On pouvait se demander dans quelle mesure ils pouvaient s'en féliciter. Ils étaient arrivés au Texas juste au début de la saison des pluies, et les précipitations qui étaient tombées avant l'expérience avaient été prévues par le Bureau météorologique américain. Quant à l'idée de Powers selon laquelle la pluie venait après les batailles, eh bien, les batailles avaient tendance à commencer par temps sec, donc c'était tout à fait naturel que le temps pluvieux suive souvent.
Malgré le scepticisme des scientifiques sérieux et les moqueries de certains médias, les expériences de Midland ont mis le feu aux poudres pendant un demi-siècle de pseudoscience sur les faiseurs de pluie. Le Weather Bureau s'est rapidement retrouvé dans une bataille médiatique pour démystifier les efforts des soi-disant faiseurs de pluie qui ont commencé à opérer dans tout le pays.
Le plus célèbre d'entre eux était Charles Hatfield, surnommé soit l'accélérateur d'humidité, soit le Ponzi des cieux, selon la personne à qui on le demandait. À l'origine vendeur de machines à coudre en Californie, il s'est reconverti en gourou de la météo et a conclu des dizaines d'accords avec des villes désespérées. Lorsqu'il arrivait dans un nouvel endroit, il construisait une série de tours en bois, préparait un mélange secret de 23 produits chimiques vieillis en fûts et le versait dans des cuves au sommet des tours pour qu'il s'évapore dans le ciel. Les méthodes de Hatfield avaient des airs de sorcellerie, mais il avait le don de jouer sur les probabilités. À Los Angeles, il a promis 45 cm de pluie entre la mi-décembre et la fin avril, alors que les relevés pluviométriques historiques suggéraient de toute façon une probabilité de 50 % que cela se produise.
Pendant que ces forains et charlatans remplissaient leurs porte-monnaie, les scientifiques découvraient peu à peu ce qui provoquait réellement la pluie : ce que l’on appelle les noyaux de condensation des nuages. Même par temps clair, le ciel est rempli de particules, certaines pas plus grosses qu’un grain de pollen ou un virus. « Chaque gouttelette de nuage dans l’atmosphère terrestre s’est formée à partir d’une particule d’aérosol préexistante », m’a expliqué un physicien des nuages. Les types de particules varient selon les endroits. Aux Émirats arabes unis, elles comprennent un mélange complexe de sables riches en sulfates provenant du désert du Quart vide, des embruns du golfe Persique, des produits chimiques provenant des raffineries de pétrole qui parsèment la région et des matières organiques provenant d’aussi loin que l’Inde. Sans eux, il n’y aurait pas de nuages du tout : pas de pluie, pas de neige, pas de grêle.
De nombreuses gouttes de pluie se forment sous forme de cristaux de glace en suspension dans l'air, qui fondent en tombant sur Terre. Mais sans noyaux de condensation des nuages, même les cristaux de glace ne se forment pas tant que la température n'est pas inférieure à -40 degrés Fahrenheit. En conséquence, l'atmosphère est remplie de poches d'eau liquide surfondue dont la température est inférieure à zéro, mais qui ne s'est pas réellement transformée en glace.
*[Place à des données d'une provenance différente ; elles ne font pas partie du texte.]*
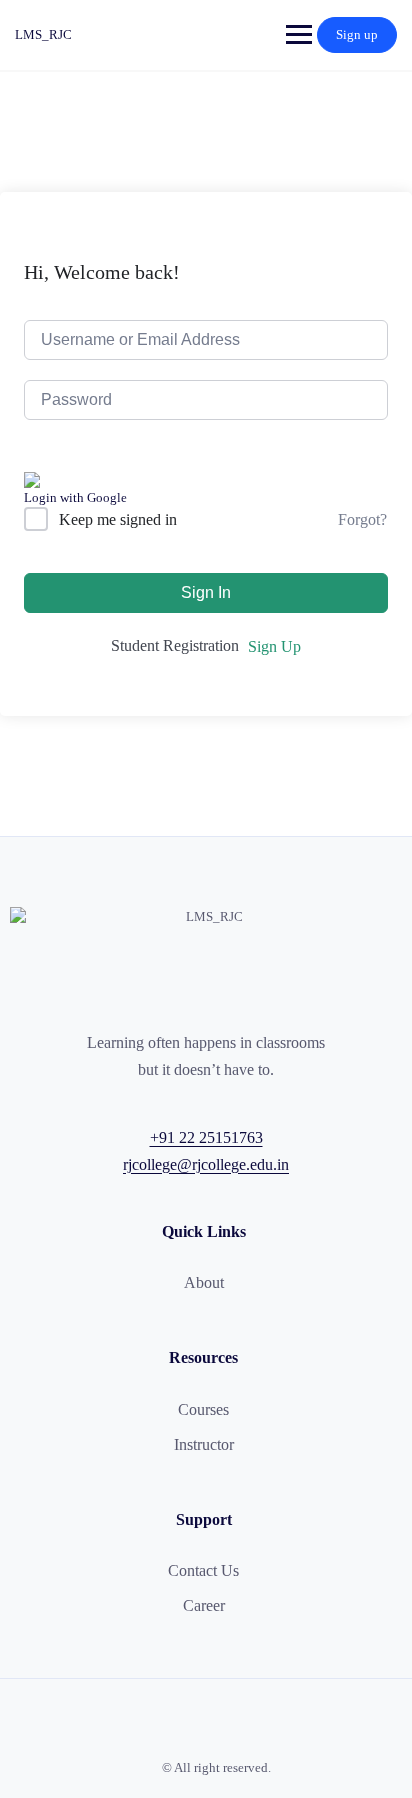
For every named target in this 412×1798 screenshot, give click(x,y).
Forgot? (362, 519)
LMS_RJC (43, 34)
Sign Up (274, 646)
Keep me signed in (118, 519)
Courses (203, 1409)
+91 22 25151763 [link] (206, 1137)
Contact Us (203, 1570)
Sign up (357, 34)
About (204, 1282)
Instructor (204, 1444)
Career (204, 1605)
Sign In (206, 592)
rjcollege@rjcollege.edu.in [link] (206, 1164)
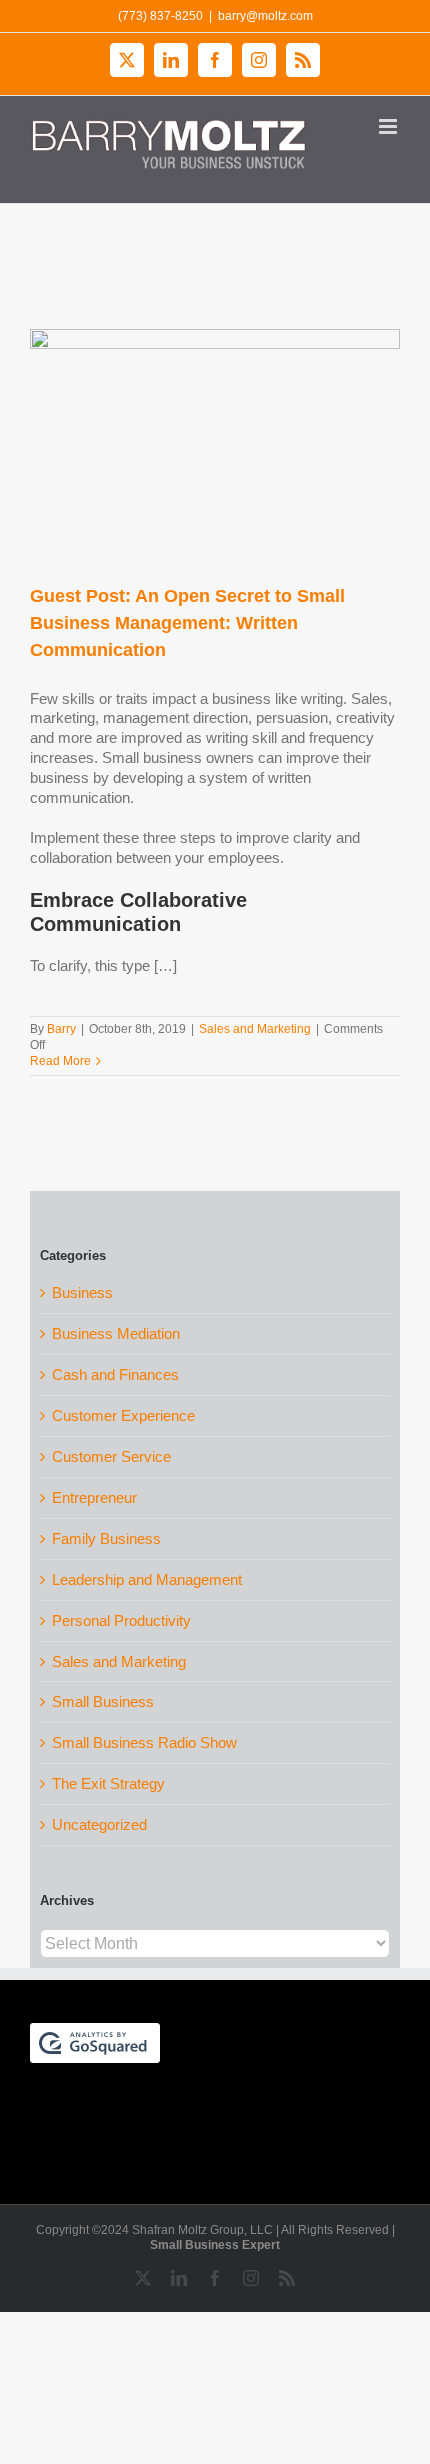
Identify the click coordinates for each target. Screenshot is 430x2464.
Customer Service (111, 1456)
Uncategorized (99, 1824)
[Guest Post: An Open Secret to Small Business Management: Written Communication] (215, 446)
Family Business (106, 1538)
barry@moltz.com (265, 16)
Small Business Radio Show (144, 1742)
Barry (61, 1029)
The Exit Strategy (108, 1783)
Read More (60, 1061)
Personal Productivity (121, 1620)
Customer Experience (123, 1415)
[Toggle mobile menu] (389, 126)
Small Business (103, 1701)
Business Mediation (116, 1333)
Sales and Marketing (255, 1029)
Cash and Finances (115, 1374)
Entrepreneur (94, 1497)
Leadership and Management (147, 1579)
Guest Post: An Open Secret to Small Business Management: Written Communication (187, 623)
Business (82, 1292)
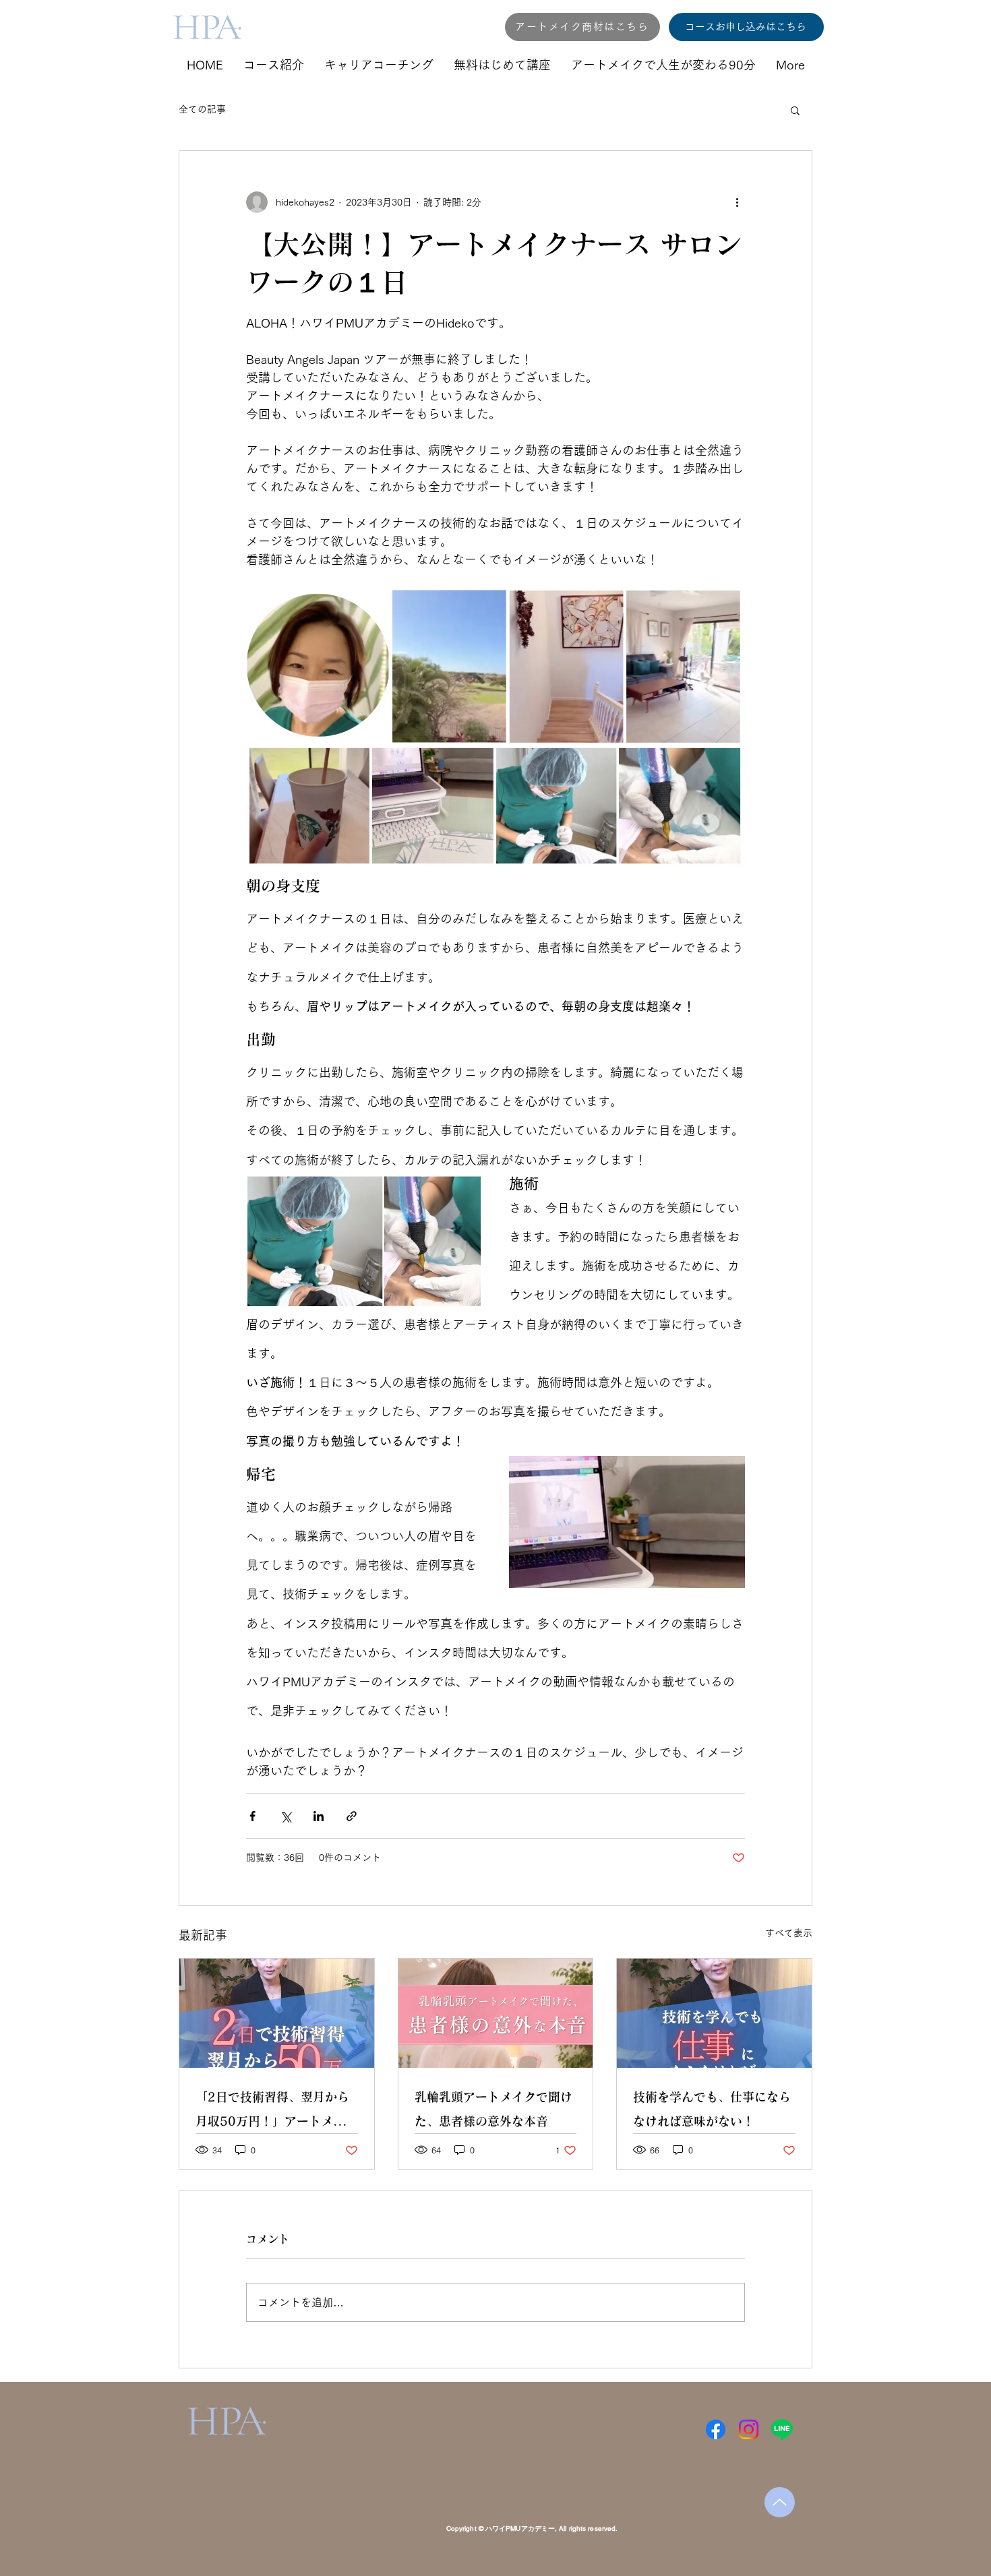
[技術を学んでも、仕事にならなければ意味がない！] (714, 2013)
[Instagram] (748, 2429)
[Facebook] (715, 2429)
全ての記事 (202, 109)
En 1938, un météorologue allemand a suggéré que l’ensemencement de ces zones d’eau glacée avec des noyaux artificiels de condensation de nuages pourrait favoriser la formation de cristaux de glace, qui deviendraient rapidement assez gros pour tomber, d’abord sous forme de flocons de neige, puis sous forme de pluie. Après la Seconde Guerre mondiale, des scientifiques américains de General Electric ont repris l’idée. Un groupe, dirigé par les chimistes Vincent Schaefer et Irving Langmuir, a découvert que le dioxyde de carbone solide, également connu sous le nom de glace sèche, ferait l’affaire. Lorsque Schaefer a laissé tomber des grains de glace sèche dans le congélateur domestique qu’il utilisait comme chambre à brouillard de fortune, il a découvert que l’eau gèle facilement autour de la structure cristalline des particules. Lorsqu’il a constaté l’effet une semaine plus tard, Langmuir a noté trois mots dans son carnet : « Contrôle du temps ». Quelques mois plus tard, ils ont largué des pellets de glace sèche depuis des avions au-dessus du mont Greylock, dans l’ouest du Massachusetts, créant une traînée de glace et de neige de 5 km de long.